I discovered Anne’s Key lime pie recipe while researching the Otto archives for my book on Robert the Doll. I went straight to the Artist House to show my friend Laura, who was manager at the time. We both read the recipe and smiled. “Four eggs for family and six for company,” it said. We talked about how cool it would be to recreate Anne Otto’s Key lime pie in the same kitchen where she used to bake them.
As I left Laura by the pool, I cut back through the Artist House kitchen where Anne’s pies had been made. As I neared the front of the house, I felt a distinct presence and heard footsteps from behind as if someone was trying to catch up with me. I turned around expecting to see Laura. Instead, I was greeted by a cool blast of air that smelled like sweet gardenia perfume, and a presence that felt like it stepped out of the old society pages. Nobody else was around.
I’d like to think what I experienced was Annette Otto’s spirit. Perhaps this was a moment that set her spirit free. Or maybe there was a gardenia blooming nearby that I wasn’t able to locate.
In any case, we can all do our part to keep Anne’s spirit alive, for it will shine every time you make a Key lime pie with her Key West recipe. Bake it, share it, and love it. Add the extra eggs, build stiff peaks in her honor, let your pie send sweet music into the world like Anne did, and every time you serve the pie, tell the story of Anne Parker Otto. It’s a starring role she deserves, and you’ll be a doll for sharing it.
Love & Limes.
Anne Otto’s Famous Key Lime Pie
Anne learned to make lime pie from her mother-in-law, Minnie Otto.

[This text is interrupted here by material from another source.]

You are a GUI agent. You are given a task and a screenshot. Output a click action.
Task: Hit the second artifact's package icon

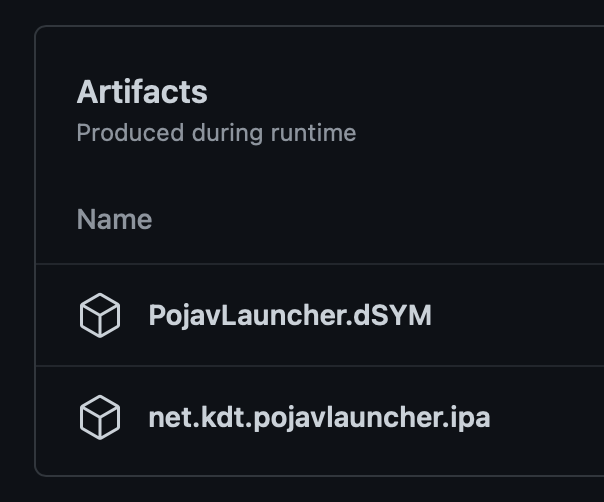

6 egg yolks beaten slightly
1 can sweetened condensed milk
Juice of 7 large key limes (about ½ cup)
1 9-inch baked pie shell
6 egg whites
12 tablespoons sugar
Combine egg yolks and condensed milk and mix well. Add lime juice and blend well. Turn into pie shell. Bake in a moderate oven (350 degrees) until set, about 10 to 15 minutes. Meanwhile beat egg whites until very stiff. Put on pie by large spoonfuls, spreading to edge of pie shell all around. Place in hot oven (400 degrees) for 5 minutes. Reduce heat to 300 degrees and bake until meringue is pale honey colored.